━━━ DATA SHOWN ━━━

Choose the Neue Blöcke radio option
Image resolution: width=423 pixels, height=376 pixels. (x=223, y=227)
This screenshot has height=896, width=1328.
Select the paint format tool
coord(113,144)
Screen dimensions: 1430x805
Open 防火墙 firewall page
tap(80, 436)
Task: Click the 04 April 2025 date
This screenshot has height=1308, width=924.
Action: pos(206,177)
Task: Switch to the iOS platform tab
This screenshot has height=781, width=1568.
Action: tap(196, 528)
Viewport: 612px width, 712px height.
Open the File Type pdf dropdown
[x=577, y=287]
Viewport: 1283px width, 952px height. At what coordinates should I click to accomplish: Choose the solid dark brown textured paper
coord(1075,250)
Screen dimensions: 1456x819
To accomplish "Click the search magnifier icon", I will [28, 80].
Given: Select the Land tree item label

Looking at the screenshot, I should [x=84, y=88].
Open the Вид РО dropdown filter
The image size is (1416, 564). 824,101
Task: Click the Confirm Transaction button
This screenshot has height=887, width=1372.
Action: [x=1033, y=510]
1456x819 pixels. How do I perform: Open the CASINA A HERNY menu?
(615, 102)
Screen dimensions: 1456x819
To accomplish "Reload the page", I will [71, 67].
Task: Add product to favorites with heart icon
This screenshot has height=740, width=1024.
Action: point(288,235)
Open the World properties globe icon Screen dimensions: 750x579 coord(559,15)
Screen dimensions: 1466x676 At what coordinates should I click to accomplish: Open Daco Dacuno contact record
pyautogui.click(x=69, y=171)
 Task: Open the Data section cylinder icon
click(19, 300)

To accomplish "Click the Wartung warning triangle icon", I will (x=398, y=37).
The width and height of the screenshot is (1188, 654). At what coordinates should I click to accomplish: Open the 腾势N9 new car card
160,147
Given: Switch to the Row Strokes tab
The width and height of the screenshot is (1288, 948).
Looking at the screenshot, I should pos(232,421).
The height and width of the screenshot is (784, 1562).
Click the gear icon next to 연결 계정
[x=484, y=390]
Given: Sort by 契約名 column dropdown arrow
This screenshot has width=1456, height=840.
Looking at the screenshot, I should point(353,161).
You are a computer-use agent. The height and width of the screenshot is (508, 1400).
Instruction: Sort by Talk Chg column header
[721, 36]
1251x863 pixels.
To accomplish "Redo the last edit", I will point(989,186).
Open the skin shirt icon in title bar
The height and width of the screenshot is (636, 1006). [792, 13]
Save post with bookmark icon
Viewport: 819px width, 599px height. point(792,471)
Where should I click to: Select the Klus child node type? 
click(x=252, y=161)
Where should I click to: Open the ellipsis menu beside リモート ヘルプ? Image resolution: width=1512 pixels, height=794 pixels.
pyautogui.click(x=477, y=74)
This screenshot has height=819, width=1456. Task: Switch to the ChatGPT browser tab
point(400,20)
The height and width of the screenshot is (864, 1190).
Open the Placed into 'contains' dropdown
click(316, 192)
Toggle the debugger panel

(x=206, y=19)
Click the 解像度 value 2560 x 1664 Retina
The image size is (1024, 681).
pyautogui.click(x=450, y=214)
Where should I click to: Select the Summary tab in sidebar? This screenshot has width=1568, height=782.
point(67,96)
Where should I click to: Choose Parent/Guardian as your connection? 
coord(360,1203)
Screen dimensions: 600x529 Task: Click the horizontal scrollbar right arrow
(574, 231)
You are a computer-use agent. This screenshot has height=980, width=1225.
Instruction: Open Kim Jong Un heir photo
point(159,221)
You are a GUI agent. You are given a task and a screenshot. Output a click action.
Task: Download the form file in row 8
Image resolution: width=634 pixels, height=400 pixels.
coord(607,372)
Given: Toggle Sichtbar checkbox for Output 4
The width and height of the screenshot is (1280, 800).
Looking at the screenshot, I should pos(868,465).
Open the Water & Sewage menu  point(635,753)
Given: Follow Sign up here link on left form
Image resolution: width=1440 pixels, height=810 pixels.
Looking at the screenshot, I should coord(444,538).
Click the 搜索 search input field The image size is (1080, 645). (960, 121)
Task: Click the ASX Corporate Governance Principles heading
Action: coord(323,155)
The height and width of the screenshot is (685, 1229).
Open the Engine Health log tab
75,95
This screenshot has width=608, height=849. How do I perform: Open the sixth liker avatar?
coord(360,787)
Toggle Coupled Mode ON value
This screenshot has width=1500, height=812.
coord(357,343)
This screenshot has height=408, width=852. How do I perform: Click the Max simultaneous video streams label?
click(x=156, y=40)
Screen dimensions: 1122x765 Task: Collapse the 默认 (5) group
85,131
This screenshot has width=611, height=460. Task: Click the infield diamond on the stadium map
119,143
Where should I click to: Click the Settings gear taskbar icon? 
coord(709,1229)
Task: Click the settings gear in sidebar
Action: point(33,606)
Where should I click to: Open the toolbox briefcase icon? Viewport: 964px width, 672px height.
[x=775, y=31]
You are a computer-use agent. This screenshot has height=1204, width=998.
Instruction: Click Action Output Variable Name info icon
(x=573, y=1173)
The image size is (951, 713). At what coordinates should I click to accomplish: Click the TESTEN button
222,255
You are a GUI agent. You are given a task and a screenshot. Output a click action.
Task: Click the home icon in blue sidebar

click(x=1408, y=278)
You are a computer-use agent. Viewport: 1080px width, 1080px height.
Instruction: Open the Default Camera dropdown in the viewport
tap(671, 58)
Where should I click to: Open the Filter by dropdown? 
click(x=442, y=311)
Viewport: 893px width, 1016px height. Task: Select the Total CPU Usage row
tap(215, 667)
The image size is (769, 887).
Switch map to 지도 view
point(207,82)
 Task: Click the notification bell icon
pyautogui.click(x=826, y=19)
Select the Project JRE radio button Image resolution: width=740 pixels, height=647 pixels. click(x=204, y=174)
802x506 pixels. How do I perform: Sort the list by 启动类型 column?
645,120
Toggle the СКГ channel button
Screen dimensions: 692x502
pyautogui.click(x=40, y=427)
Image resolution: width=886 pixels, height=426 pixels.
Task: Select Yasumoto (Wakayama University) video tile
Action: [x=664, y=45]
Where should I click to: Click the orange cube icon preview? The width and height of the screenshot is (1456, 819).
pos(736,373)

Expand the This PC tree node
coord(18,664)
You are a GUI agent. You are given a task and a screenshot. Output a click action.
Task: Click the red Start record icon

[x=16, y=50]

━━━

● **INSTRUCTIONS FOR THE TASK**: Update the stretch of rows from the start through the line containing "Action: tap(196, 528)" by changing "paint format tool" to "format painter", and leave everything else unchanged.

● **CORRECT OUTPUT**:
Choose the Neue Blöcke radio option
Image resolution: width=423 pixels, height=376 pixels. (x=223, y=227)
This screenshot has height=896, width=1328.
Select the format painter
coord(113,144)
Screen dimensions: 1430x805
Open 防火墙 firewall page
tap(80, 436)
Task: Click the 04 April 2025 date
This screenshot has height=1308, width=924.
Action: pos(206,177)
Task: Switch to the iOS platform tab
This screenshot has height=781, width=1568.
Action: tap(196, 528)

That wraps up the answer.